Whenever I mention these rules in a seminar most of the audience nods in a very wise, sage like fashion. Of course the rules are easy to follow, of course you only want to own shares that are going up you don’t want to own shares that are going down. Only an idiot would suggest otherwise.
However ask yourself this simple question, have you ever held onto a share that was going down in value in the vain hope that it would get better. Or even worse have you ever engaged in the strategy of averaging down. Have you ever sold a share preemptively in the belief that you should take your profit and run, isn’t there are an old Wall Street adage that you can never go broke taking a profit. Or that you should leave something on the table for the next person.
If you have done either of these two then you have broken the prime rules of trading and if I were to look at your trading history then what I would see is a pattern of selling stocks that go up and buying stocks that are going down. Without wishing to sound harsh what you are doing in ignoring the two prime directives of trading is guaranteeing that your performance no matter how you trade and what your methodology will always be very ordinary. You can take some comfort in that you are not alone fund managers and stockbrokers fall prey to exactly the same sorts of idiocy this is why 99% of all fund mangers under perform the index against which they compete.
However stating the problem only goes part of the way to solving the problem. The question is how to move away from habits that are holding your performance back and guaranteeing that your trading or investing will forever remain mediocre. There are a few simple tips that can greatly enhance your profitability.
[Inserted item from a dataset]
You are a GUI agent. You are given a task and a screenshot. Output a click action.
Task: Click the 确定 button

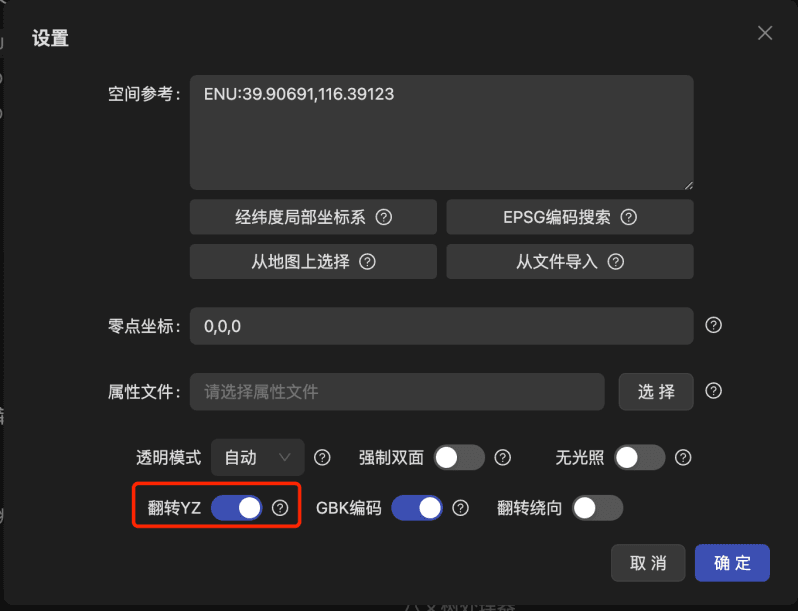pyautogui.click(x=732, y=563)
Firstly you must state what your objectives are in trading. Why have you invested and before I hear a chorus of ….to make money stupid….I have to caution you that this is a far too simplistic answer and may be part of your problem. In one of the great paradoxes that seem to abound in markets if your aim is to make money then chances are you wont make any. The reasons why this occurs are complex but they are bound up in the various behaviors that this attitude engenders. You must carefully define what you think trading will bring you in terms of your lifestyle.
Secondly you will need to articulate how you will go about your trading, what time frame will you trade what instruments will you trade. If you wish to trade specialist markets such as options or futures then this will require further education and is a form of trading that requires a great deal more active involvement on the part of the trader. Do you have a dream about trading overseas markets? If you do what makes you think you can make money in an overseas market but not domestically?
Finally and most importantly you will need to draw all these points into a trading plan. Your trading plan is a roadmap for your success it will need to spell out your aims in trading. Any landmarks such as wanting to have achieved a particular equity size by a given date or having undertaken a certain number of courses before beginning your trading. The final part of a plan deals with the execution phase of trading and will include features such as what are you triggers for entering a trade, what will cause you to exit a trade and what is your position sizing methodology.
If you do not have a written trading plan do not trade again until you do. More importantly if you have not understood what I meant when I referred to position sizing never buy another share again until you do. This may seem harsh, but there is a secret to trading part of that secret is the planning aspect of trading. But the real secret is in understanding position sizing this is such a secret very few people involved in markets know anything about it. Yet it is a prerequisite for your success no matter how or what you trade.